Method:  200 girls were tracked over a period of 18 months, at 4 time periods, physical measurements and questionnaires were administered at all time points.  Girls were, on average, 12 years old when the study began.  Questionnaires addressed issues such as demographics, maturation status and attitudes towards participation.  Physical measurements were also taken (such as height and body fat). 

Results:  It was established that the girls participated in less physical activity within school over the period of the study, however there was no difference in the amount of walking or cycling to or from school that the participants engaged in. Participants rated themselves as being more physically active within Physical Education classes in Secondary rather than Primary School.  Participants ratings of competency in their physical environment was positively related with how active they were, this relationship became stronger over the four time points.  If meeting social needs was the only motivating factor for participation this factor did not positively correlate with uptake in physical activity, this may be due to social needs not necessarily being met by engaging in physical activity.
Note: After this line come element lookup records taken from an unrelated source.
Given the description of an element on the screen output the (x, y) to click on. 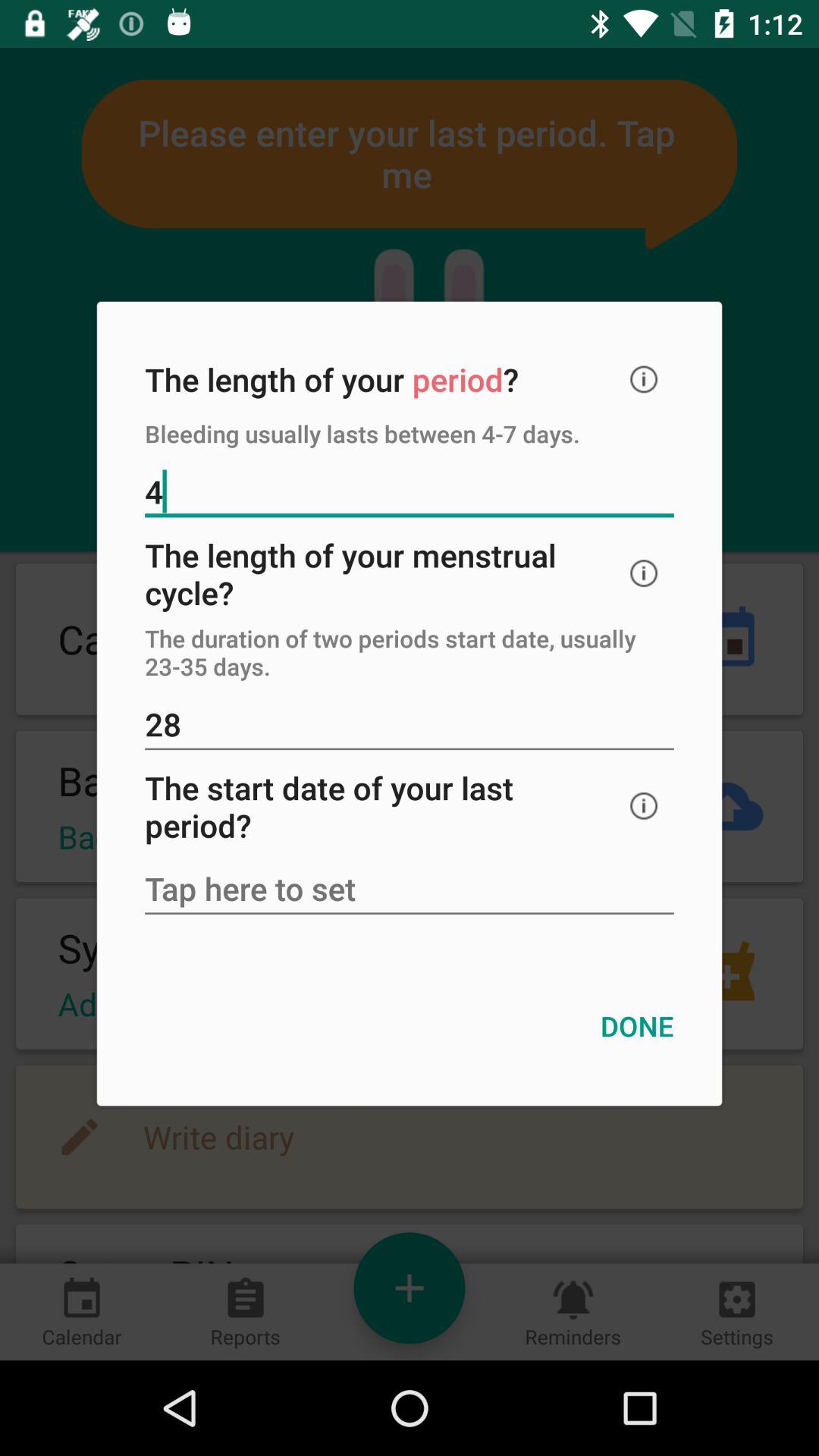
press the item below the start date (409, 890)
Given the description of an element on the screen output the (x, y) to click on. 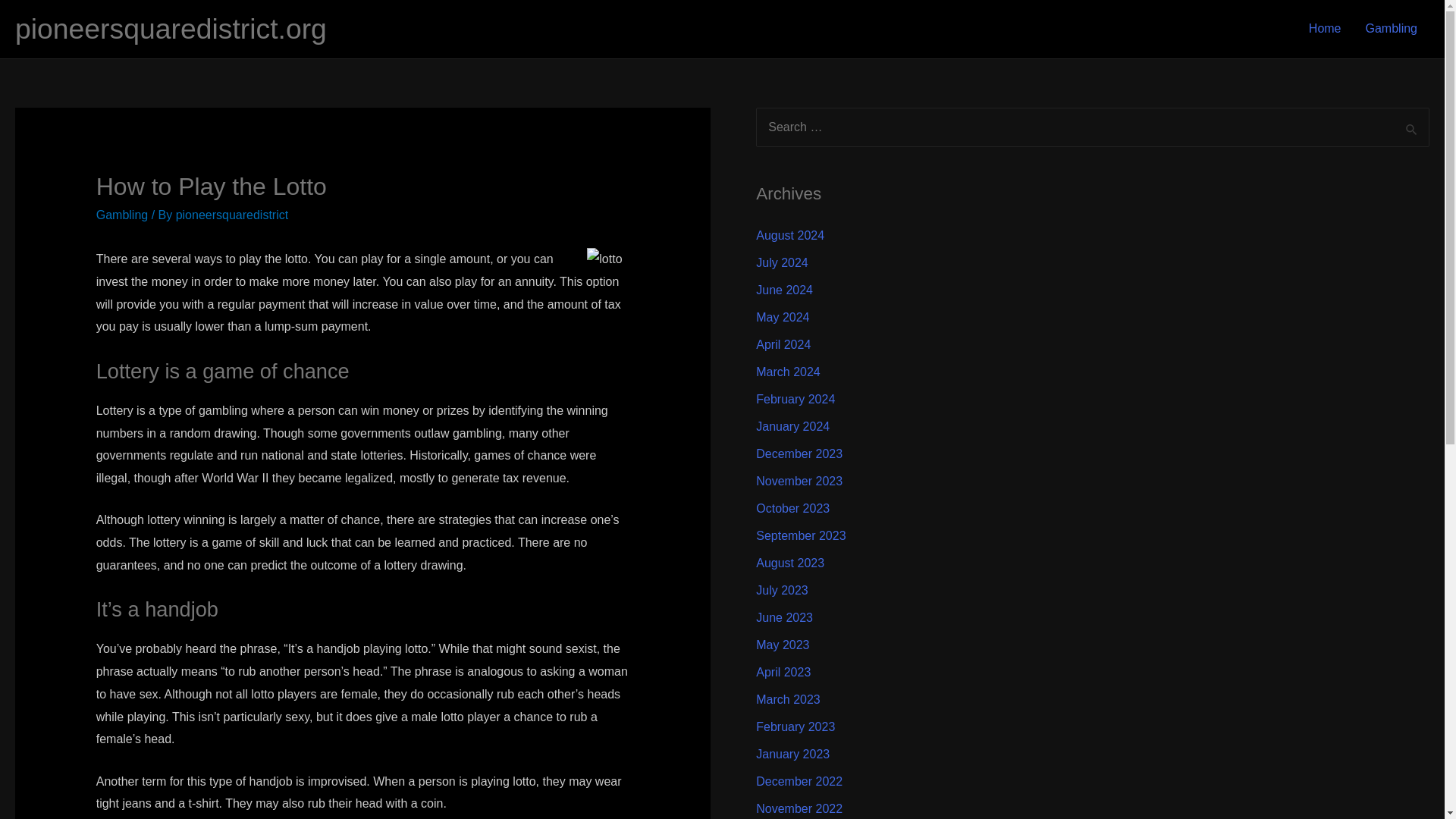
October 2023 (792, 508)
August 2023 (789, 562)
Home (1325, 28)
June 2023 (783, 617)
December 2023 (799, 453)
July 2023 (781, 590)
September 2023 (800, 535)
pioneersquaredistrict (232, 214)
August 2024 (789, 235)
pioneersquaredistrict.org (170, 29)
Implications:  It is suggested that in order to have real impact on adolescent girls participation perceived competence must be increased, by increasing this groups self esteem and confidence interventions may have greater success, or reduce the fall in participation in physical activity in the transition between Primary and Secondary School.  Opportunities for physical activity in situations were adolescent girls competencies are maximised should also be increased.